Medo
Quando o escritor moçambicano Mia Couto, um dos mais importantes nomes da moderna literatura na língua portuguesa, leu seu texto “Murar o Medo”, em uma conferência em Portugal, tocou em uma das maiores feridas da humanidade, o medo. Temos medo desde as nossas origens, quando sem luz procuramos abrigo dentro de cavernas contra inimigos reais e imaginários.
A humanidade evoluiu, foi ao espaço, aumentou seu conhecimento e o medo continua lá, sempre à nossa espera. O poder está sempre com quem tem a capacidade de provocar o medo, seja ele físico, moral, espiritual ou psicológico. O medo vence porque ele não tem medo. O medo se basta, é intangível e presumo, infinito. Talvez seja essa a nossa sina: para viver, precisamos temer.
Mia Couto afirmou que “a nossa indignação, porém, é bem menor que o medo! Sem darmos conta fomos convertidos em soldados de um exército sem nome e, como militares sem farda, deixamos de questionar. Deixamos de fazer perguntas e discutir razões. As questões de ética são esquecidas, porque está provada a barbaridade dos outros e, porque estamos em guerra, não temos que fazer prova de coerência, nem de ética, sequer de legalidade”. Há muros que separam nações, há muros que dividem pobres e ricos, mas não há hoje no mundo um muro que separe os que têm medo dos que não têm medo. Sob as mesmas nuvens cinzentas vivemos todos nós, do sul e do norte, do ocidente e do oriente.

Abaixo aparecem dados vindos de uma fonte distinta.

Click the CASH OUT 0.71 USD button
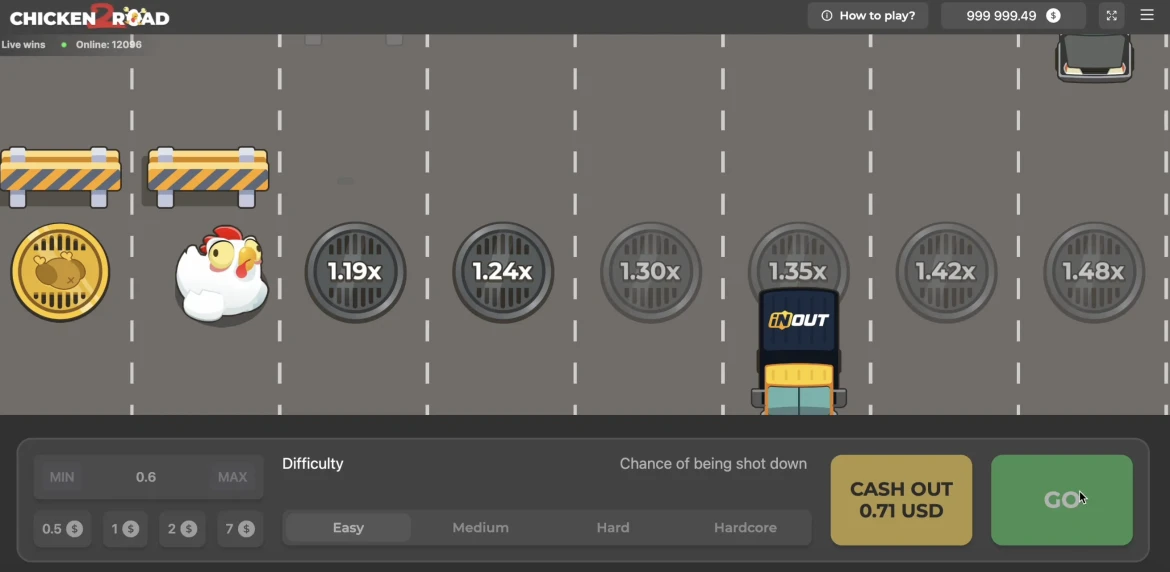This screenshot has width=1170, height=572. coord(901,500)
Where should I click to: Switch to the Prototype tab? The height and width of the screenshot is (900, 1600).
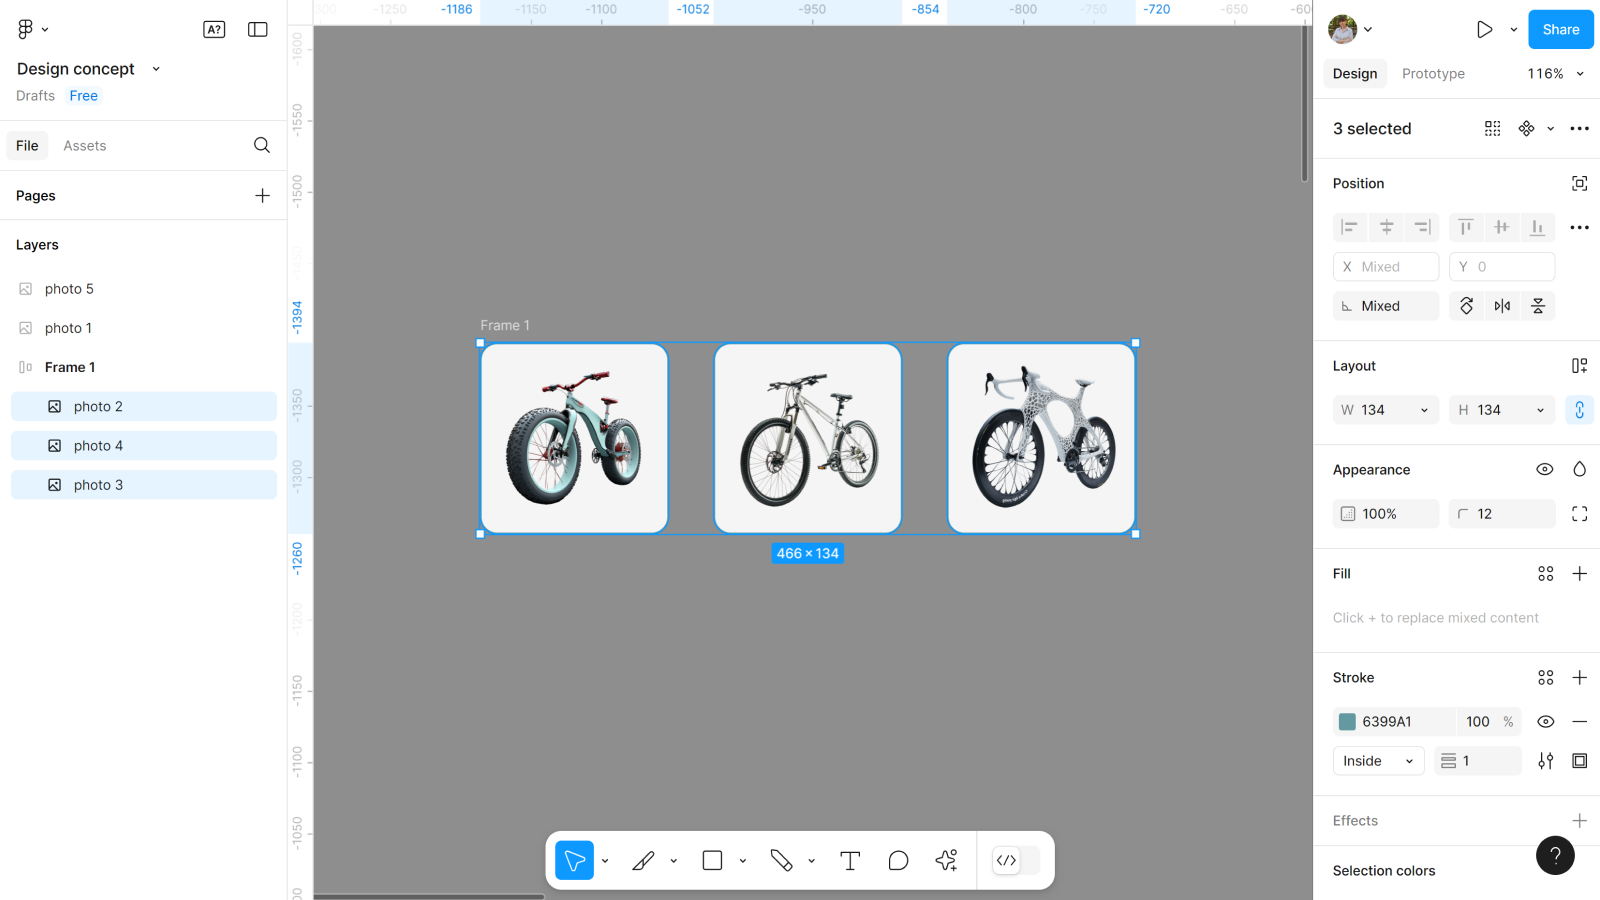coord(1433,73)
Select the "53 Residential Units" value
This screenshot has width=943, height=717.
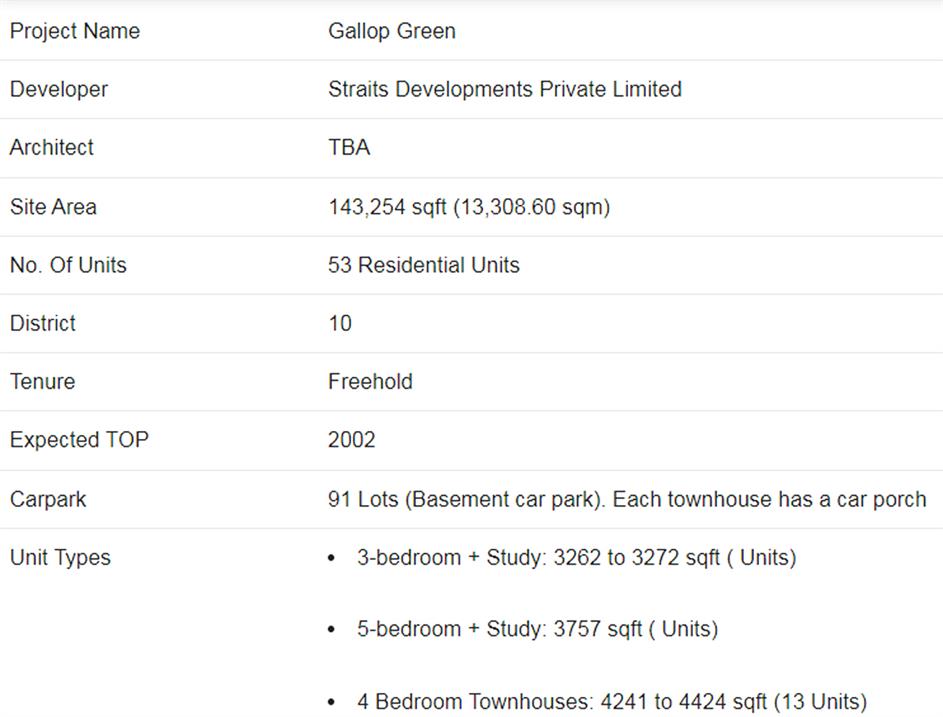[x=424, y=265]
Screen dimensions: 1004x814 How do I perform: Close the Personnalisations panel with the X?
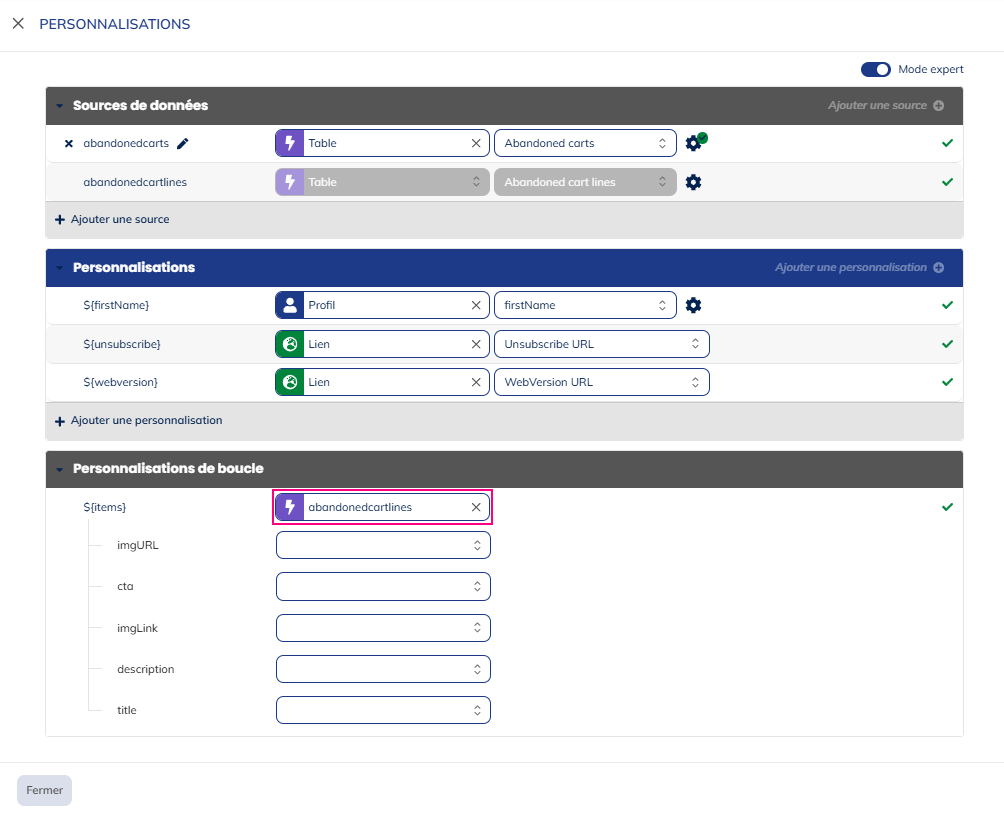coord(18,24)

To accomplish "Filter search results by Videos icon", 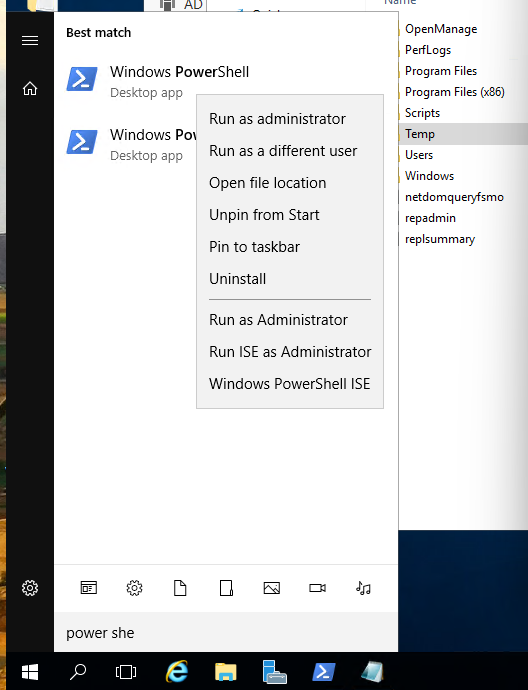I will pyautogui.click(x=317, y=588).
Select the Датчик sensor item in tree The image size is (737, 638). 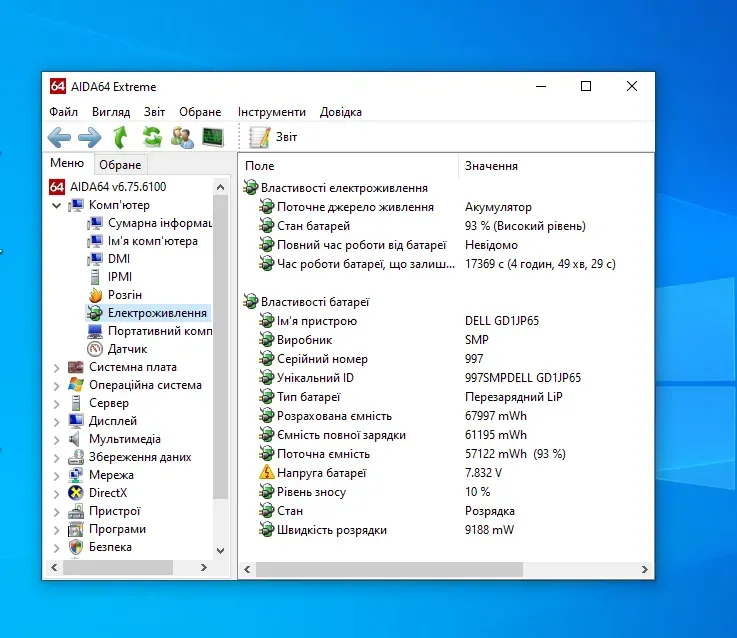coord(127,349)
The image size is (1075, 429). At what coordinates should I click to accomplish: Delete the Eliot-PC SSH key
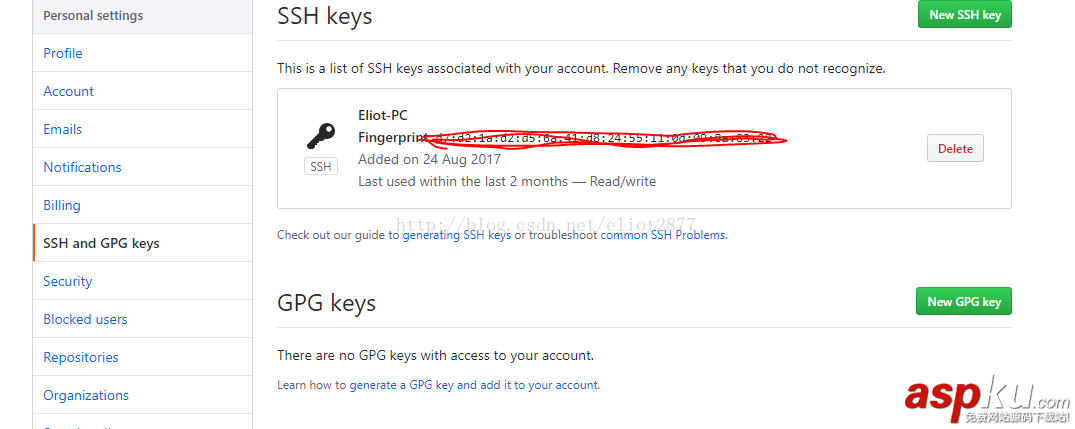tap(955, 149)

Existe uma saída contra o medo? José Saramago, outro grande escritor português, vencedor do prêmio Nobel de Literatura de 1998, acredita que é possível: “a palavra de que eu gosto mais é não. Chega sempre um momento na nossa vida em que é necessário dizer não. O não é a única coisa efetivamente transformadora, que nega o status quo. Aquilo que é tende sempre a instalar-se, a beneficiar injustamente de um estatuto de autoridade. É o momento em que é necessário dizer não. A fatalidade do não – ou a nossa própria fatalidade – é que não há nenhum não que não se converta em sim. Ele é absorvido e temos que viver mais um tempo com o sim.”
É como diz um provérbio chinês, “o cão não ladra por valentia e sim por medo”.